→ READING PASSAGE
Opioid addiction is a disorder that leads to compulsive drug seeking behaviors and a loss of control over drug use. Although it is not the mainstay of recovery, detox is one of the most crucial steps to overcome and most people need help through the process.
About Opioid Addiction Research
We now know quite a bit about the neuroscience of addiction and how opioid use affects certain neural circuits in the brain to mediate the effects of the drugs by binding to certain receptors. We know that opioid use directly affects the “reward circuit” of the brain, increases dopamine levels, reinforces repeat behaviors of use, and that specific changes in the brain are associated with withdrawal, sensitization, and dependency.
Who Needs Treatment Help with Opiate Detox Recovery
A person needs treatment help with opiate detox recovery when:
- They have psychological issues due to their opiate use such as problems with cognitive functioning, behavioral issues, or other mental health issues including anxiety, depression, or mood swings.
- They experience physical withdrawals from opiate use. Safety is a concern and it is possible that symptoms of withdrawal can lead to other unexpected complications.
- Failed attempts to quit are not successful. Even the most motivated individuals and those that have been in remission from opiate use may have a history of relapse and each time they fail, it gets harder to go through the detox process again.
- Physical impairments or medical issues such as Hepatitis C, AID’s, or HIV are co-occurring. Medical complications require medical supervision to reduce further health risks.
- Overwhelming cravings lead to compulsive use despite negative consequences. These cravings can be mitigated with medically assisted therapy if necessary.

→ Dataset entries
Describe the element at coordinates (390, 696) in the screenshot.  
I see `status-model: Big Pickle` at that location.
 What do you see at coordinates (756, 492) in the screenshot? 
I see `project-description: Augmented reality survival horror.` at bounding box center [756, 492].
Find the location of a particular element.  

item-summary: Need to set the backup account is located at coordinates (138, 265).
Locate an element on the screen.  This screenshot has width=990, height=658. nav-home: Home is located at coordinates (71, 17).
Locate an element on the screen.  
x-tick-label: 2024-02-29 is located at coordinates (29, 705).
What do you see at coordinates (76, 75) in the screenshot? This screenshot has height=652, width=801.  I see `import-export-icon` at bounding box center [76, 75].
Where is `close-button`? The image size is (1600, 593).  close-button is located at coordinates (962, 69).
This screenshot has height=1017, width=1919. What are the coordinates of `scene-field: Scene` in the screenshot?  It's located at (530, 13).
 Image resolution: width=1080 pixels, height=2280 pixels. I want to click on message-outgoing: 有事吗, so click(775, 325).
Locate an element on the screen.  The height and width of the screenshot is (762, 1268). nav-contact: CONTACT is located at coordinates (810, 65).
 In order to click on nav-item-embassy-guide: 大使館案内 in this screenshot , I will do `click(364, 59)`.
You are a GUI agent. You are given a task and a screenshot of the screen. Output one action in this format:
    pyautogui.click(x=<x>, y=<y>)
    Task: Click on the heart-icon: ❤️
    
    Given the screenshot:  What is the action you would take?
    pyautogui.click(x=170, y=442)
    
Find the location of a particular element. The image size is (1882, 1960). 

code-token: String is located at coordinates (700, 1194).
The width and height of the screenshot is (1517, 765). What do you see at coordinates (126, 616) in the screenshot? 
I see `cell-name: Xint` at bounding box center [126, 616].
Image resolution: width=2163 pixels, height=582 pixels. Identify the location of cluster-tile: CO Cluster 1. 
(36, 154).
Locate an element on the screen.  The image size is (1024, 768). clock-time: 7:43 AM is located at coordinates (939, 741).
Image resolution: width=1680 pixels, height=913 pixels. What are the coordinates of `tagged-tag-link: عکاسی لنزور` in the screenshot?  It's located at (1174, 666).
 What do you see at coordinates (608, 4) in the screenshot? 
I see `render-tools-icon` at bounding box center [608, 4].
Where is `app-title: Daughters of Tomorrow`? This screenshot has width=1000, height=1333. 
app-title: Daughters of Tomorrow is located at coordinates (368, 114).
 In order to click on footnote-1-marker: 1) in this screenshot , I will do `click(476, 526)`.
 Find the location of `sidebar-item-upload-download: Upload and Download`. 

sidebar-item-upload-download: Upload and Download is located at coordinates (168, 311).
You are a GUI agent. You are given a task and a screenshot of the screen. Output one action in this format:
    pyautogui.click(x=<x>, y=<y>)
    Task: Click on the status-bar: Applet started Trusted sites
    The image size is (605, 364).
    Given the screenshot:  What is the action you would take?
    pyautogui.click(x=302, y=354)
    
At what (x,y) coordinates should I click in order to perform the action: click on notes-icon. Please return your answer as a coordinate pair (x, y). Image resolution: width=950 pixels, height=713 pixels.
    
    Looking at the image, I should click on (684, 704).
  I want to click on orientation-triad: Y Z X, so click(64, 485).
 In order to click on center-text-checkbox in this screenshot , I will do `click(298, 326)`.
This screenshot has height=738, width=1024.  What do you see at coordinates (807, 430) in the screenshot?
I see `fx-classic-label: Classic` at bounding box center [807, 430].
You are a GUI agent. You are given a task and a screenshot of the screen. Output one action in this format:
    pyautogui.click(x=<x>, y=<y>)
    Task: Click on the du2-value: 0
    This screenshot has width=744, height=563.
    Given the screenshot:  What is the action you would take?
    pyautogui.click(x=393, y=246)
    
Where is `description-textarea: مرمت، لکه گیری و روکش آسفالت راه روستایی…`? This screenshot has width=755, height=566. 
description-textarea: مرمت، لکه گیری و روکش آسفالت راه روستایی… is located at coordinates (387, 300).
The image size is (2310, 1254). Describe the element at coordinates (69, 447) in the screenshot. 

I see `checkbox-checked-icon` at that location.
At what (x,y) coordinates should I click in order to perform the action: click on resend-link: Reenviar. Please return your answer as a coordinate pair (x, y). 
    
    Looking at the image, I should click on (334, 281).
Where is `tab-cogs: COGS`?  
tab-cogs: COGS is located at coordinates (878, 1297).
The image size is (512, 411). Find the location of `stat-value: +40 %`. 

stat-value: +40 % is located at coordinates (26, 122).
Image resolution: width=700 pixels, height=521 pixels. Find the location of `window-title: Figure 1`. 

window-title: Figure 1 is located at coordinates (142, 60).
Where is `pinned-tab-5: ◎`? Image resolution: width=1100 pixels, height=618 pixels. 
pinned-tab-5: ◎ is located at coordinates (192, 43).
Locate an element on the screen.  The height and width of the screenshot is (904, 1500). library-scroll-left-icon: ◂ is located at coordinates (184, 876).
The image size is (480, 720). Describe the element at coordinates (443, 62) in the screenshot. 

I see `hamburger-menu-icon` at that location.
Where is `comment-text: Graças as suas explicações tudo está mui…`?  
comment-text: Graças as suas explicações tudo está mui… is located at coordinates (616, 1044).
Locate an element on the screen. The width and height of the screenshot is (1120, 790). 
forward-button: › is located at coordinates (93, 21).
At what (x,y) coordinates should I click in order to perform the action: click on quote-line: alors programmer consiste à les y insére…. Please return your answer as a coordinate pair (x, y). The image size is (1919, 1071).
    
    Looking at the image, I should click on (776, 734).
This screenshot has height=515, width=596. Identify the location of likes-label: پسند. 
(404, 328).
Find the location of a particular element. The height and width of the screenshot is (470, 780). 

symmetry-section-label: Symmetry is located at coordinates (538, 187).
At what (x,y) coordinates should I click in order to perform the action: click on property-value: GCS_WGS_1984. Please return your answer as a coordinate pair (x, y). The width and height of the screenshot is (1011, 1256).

→ WORK TASK 1
List every situation the opioid detox article gives in which a person needs treatment help with opiate detox recovery.
→ WORK TASK 2
According to the opioid detox article, which circuit of the brain does opioid use directly affect?
→ WORK TASK 3
Write the next part of the opioid detox article, picking up after its final sentence.

→ EXERCISE RESULT 1
- Psychological issues from opiate use, such as problems with cognitive functioning, behavioral issues, anxiety, depression, or mood swings
- Physical withdrawals from opiate use
- Failed attempts to quit
- Co-occurring physical impairments or medical issues such as Hepatitis C, AIDS, or HIV
- Overwhelming cravings that lead to compulsive use despite negative consequences

→ EXERCISE RESULT 2
The brain's "reward circuit."

→ EXERCISE RESULT 3
Medically Assisted Detox
Through other studies, research has shown that certain drugs, along with psychotherapy interventions have proven to be an effective detox treatment approach for many opioid addicts.
A medically assisted detox involves weaning the addict off of opiate drugs by using a substitute drug such as buprenorphine or methadone. According to the National Institute on Drug Abuse “Medically assisted detoxification is only the first stage of addiction treatment and by itself does little to change long-term drug abuse.”
How Treatment Helps with Opiate Detox Recovery
Managing withdrawal symptoms whether physical or psychological can keep the addict engaged in the detox process. Withdrawal symptoms can be painful and the addict may have symptoms such as nausea, fever, chills, muscle aches, vomiting, diarrhea, agitation, restlessness, anxiety, depression, or insomnia which can be reduced or alleviated with medications under the careful watch of medical personnel and professional staff. With the support of doctors, counselors and other clinicians, the person can undergo the process in safety and should unexpected complications arise, they can be immediately attended to by experienced professionals.